▸ Given instruction:
In the data below, change every "Where should I click to" to "Where do I click to" and leave everything else the same.

● ● ● ●

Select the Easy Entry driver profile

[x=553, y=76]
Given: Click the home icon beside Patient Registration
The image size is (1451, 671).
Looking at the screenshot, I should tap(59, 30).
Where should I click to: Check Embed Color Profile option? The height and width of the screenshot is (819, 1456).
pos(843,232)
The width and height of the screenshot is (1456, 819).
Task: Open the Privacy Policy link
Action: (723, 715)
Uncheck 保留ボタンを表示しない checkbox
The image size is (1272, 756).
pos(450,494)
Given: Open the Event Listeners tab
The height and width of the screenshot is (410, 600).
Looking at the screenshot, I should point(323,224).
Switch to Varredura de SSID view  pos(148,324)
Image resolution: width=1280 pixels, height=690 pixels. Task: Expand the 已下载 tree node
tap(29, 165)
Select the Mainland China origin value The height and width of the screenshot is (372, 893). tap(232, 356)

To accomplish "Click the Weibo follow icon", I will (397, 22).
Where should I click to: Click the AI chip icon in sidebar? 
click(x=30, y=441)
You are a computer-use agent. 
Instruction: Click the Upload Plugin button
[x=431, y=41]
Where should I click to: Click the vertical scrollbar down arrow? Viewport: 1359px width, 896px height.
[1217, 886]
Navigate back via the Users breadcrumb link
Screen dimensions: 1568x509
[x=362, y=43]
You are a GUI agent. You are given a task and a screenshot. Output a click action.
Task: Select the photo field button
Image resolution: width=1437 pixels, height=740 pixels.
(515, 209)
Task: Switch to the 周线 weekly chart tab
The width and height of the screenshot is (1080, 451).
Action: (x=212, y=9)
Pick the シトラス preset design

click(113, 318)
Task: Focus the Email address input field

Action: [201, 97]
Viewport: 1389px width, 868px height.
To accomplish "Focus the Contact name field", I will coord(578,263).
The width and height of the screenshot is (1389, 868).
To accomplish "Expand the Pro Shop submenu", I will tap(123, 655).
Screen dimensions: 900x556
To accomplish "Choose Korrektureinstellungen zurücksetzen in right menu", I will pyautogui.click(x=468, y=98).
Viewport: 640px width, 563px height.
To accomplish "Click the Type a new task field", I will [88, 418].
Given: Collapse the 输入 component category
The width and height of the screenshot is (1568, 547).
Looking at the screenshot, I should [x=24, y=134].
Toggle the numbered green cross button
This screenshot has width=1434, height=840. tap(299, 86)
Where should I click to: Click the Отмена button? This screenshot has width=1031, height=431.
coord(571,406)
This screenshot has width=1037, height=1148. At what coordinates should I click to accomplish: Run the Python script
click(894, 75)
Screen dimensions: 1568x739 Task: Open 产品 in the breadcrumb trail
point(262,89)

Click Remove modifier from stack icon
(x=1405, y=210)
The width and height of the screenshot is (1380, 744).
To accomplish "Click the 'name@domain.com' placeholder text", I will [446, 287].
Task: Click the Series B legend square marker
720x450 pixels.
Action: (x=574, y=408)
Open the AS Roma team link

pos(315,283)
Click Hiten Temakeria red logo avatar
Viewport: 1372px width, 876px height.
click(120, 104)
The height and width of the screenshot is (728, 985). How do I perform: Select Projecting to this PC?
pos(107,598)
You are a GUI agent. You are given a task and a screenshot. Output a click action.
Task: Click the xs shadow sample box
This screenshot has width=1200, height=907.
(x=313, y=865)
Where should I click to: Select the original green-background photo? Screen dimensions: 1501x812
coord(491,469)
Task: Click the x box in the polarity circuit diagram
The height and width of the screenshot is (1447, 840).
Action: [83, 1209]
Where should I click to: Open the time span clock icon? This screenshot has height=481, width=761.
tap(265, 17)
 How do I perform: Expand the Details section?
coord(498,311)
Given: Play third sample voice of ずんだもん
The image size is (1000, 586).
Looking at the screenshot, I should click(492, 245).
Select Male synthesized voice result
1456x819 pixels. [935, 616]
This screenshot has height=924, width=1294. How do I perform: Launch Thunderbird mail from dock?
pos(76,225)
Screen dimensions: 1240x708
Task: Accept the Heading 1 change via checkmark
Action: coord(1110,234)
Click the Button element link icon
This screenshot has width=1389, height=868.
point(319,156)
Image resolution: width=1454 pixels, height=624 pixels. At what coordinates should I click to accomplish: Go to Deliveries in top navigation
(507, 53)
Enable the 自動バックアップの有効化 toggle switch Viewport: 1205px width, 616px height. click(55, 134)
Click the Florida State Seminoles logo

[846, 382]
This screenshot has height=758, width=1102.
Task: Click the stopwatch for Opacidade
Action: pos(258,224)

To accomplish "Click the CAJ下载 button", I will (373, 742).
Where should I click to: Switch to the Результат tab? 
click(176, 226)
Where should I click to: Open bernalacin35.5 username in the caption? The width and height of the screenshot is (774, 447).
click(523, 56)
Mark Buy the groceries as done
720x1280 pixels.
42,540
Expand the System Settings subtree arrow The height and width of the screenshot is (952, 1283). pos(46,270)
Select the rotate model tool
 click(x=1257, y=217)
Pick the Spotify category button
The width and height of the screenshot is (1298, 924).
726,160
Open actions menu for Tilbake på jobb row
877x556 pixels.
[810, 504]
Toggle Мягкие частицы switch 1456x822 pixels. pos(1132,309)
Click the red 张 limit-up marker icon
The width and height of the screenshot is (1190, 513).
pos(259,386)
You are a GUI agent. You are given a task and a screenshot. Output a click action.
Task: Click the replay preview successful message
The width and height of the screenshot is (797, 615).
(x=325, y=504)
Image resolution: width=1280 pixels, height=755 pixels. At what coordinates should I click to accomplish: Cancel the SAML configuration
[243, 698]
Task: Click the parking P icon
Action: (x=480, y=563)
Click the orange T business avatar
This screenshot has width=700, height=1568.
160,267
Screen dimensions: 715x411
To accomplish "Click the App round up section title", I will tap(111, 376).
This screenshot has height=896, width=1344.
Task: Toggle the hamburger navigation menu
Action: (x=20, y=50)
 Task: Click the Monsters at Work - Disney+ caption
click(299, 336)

● ● ● ●

▸ Answer to this exercise:
Select the Easy Entry driver profile

[x=553, y=76]
Given: Click the home icon beside Patient Registration
The image size is (1451, 671).
Looking at the screenshot, I should tap(59, 30).
Where do I click to: Check Embed Color Profile option? The height and width of the screenshot is (819, 1456).
pos(843,232)
The width and height of the screenshot is (1456, 819).
Task: Open the Privacy Policy link
Action: (723, 715)
Uncheck 保留ボタンを表示しない checkbox
The image size is (1272, 756).
pos(450,494)
Given: Open the Event Listeners tab
The height and width of the screenshot is (410, 600).
Looking at the screenshot, I should point(323,224).
Switch to Varredura de SSID view  pos(148,324)
Image resolution: width=1280 pixels, height=690 pixels. Task: Expand the 已下载 tree node
tap(29, 165)
Select the Mainland China origin value The height and width of the screenshot is (372, 893). tap(232, 356)

To accomplish "Click the Weibo follow icon", I will (397, 22).
Where do I click to: Click the AI chip icon in sidebar? 
click(x=30, y=441)
You are a computer-use agent. 
Instruction: Click the Upload Plugin button
[x=431, y=41]
Where do I click to: Click the vertical scrollbar down arrow? Viewport: 1359px width, 896px height.
[1217, 886]
Navigate back via the Users breadcrumb link
Screen dimensions: 1568x509
[x=362, y=43]
You are a GUI agent. You are given a task and a screenshot. Output a click action.
Task: Select the photo field button
Image resolution: width=1437 pixels, height=740 pixels.
(515, 209)
Task: Switch to the 周线 weekly chart tab
The width and height of the screenshot is (1080, 451).
Action: (x=212, y=9)
Pick the シトラス preset design

click(113, 318)
Task: Focus the Email address input field

Action: [201, 97]
Viewport: 1389px width, 868px height.
To accomplish "Focus the Contact name field", I will coord(578,263).
The width and height of the screenshot is (1389, 868).
To accomplish "Expand the Pro Shop submenu", I will tap(123, 655).
Screen dimensions: 900x556
To accomplish "Choose Korrektureinstellungen zurücksetzen in right menu", I will pyautogui.click(x=468, y=98).
Viewport: 640px width, 563px height.
To accomplish "Click the Type a new task field", I will [88, 418].
Given: Collapse the 输入 component category
The width and height of the screenshot is (1568, 547).
Looking at the screenshot, I should [x=24, y=134].
Toggle the numbered green cross button
This screenshot has width=1434, height=840. tap(299, 86)
Where do I click to: Click the Отмена button? This screenshot has width=1031, height=431.
coord(571,406)
This screenshot has width=1037, height=1148. At what coordinates should I click to accomplish: Run the Python script
click(894, 75)
Screen dimensions: 1568x739 Task: Open 产品 in the breadcrumb trail
point(262,89)

Click Remove modifier from stack icon
(x=1405, y=210)
The width and height of the screenshot is (1380, 744).
To accomplish "Click the 'name@domain.com' placeholder text", I will [446, 287].
Task: Click the Series B legend square marker
720x450 pixels.
Action: (x=574, y=408)
Open the AS Roma team link

pos(315,283)
Click Hiten Temakeria red logo avatar
Viewport: 1372px width, 876px height.
click(120, 104)
The height and width of the screenshot is (728, 985). How do I perform: Select Projecting to this PC?
pos(107,598)
You are a GUI agent. You are given a task and a screenshot. Output a click action.
Task: Click the xs shadow sample box
This screenshot has width=1200, height=907.
(x=313, y=865)
Where do I click to: Select the original green-background photo? Screen dimensions: 1501x812
coord(491,469)
Task: Click the x box in the polarity circuit diagram
The height and width of the screenshot is (1447, 840).
Action: [83, 1209]
Where do I click to: Open the time span clock icon? This screenshot has height=481, width=761.
tap(265, 17)
 How do I perform: Expand the Details section?
coord(498,311)
Given: Play third sample voice of ずんだもん
The image size is (1000, 586).
Looking at the screenshot, I should click(492, 245).
Select Male synthesized voice result
1456x819 pixels. [935, 616]
This screenshot has height=924, width=1294. How do I perform: Launch Thunderbird mail from dock?
pos(76,225)
Screen dimensions: 1240x708
Task: Accept the Heading 1 change via checkmark
Action: coord(1110,234)
Click the Button element link icon
This screenshot has width=1389, height=868.
point(319,156)
Image resolution: width=1454 pixels, height=624 pixels. At what coordinates should I click to accomplish: Go to Deliveries in top navigation
(507, 53)
Enable the 自動バックアップの有効化 toggle switch Viewport: 1205px width, 616px height. click(55, 134)
Click the Florida State Seminoles logo

[846, 382]
This screenshot has height=758, width=1102.
Task: Click the stopwatch for Opacidade
Action: pos(258,224)

To accomplish "Click the CAJ下载 button", I will (373, 742).
Where do I click to: Switch to the Результат tab? 
click(176, 226)
Where do I click to: Open bernalacin35.5 username in the caption? The width and height of the screenshot is (774, 447).
click(523, 56)
Mark Buy the groceries as done
720x1280 pixels.
42,540
Expand the System Settings subtree arrow The height and width of the screenshot is (952, 1283). pos(46,270)
Select the rotate model tool
 click(x=1257, y=217)
Pick the Spotify category button
The width and height of the screenshot is (1298, 924).
726,160
Open actions menu for Tilbake på jobb row
877x556 pixels.
[810, 504]
Toggle Мягкие частицы switch 1456x822 pixels. pos(1132,309)
Click the red 张 limit-up marker icon
The width and height of the screenshot is (1190, 513).
pos(259,386)
You are a GUI agent. You are given a task and a screenshot. Output a click action.
Task: Click the replay preview successful message
The width and height of the screenshot is (797, 615).
(x=325, y=504)
Image resolution: width=1280 pixels, height=755 pixels. At what coordinates should I click to accomplish: Cancel the SAML configuration
[243, 698]
Task: Click the parking P icon
Action: (x=480, y=563)
Click the orange T business avatar
This screenshot has width=700, height=1568.
160,267
Screen dimensions: 715x411
To accomplish "Click the App round up section title", I will tap(111, 376).
This screenshot has height=896, width=1344.
Task: Toggle the hamburger navigation menu
Action: (x=20, y=50)
 Task: Click the Monsters at Work - Disney+ caption
click(299, 336)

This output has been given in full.